## DATA SUPPLIED
________________________________________
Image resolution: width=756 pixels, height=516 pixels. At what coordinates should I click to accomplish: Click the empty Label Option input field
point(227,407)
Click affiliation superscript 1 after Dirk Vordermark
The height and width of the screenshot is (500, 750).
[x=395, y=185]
________________________________________
## TASK DETAILS
Retype the entries in full. Keep every line identical.

## YOUR RESPONSE
Image resolution: width=756 pixels, height=516 pixels. At what coordinates should I click to accomplish: Click the empty Label Option input field
point(227,407)
Click affiliation superscript 1 after Dirk Vordermark
The height and width of the screenshot is (500, 750).
[x=395, y=185]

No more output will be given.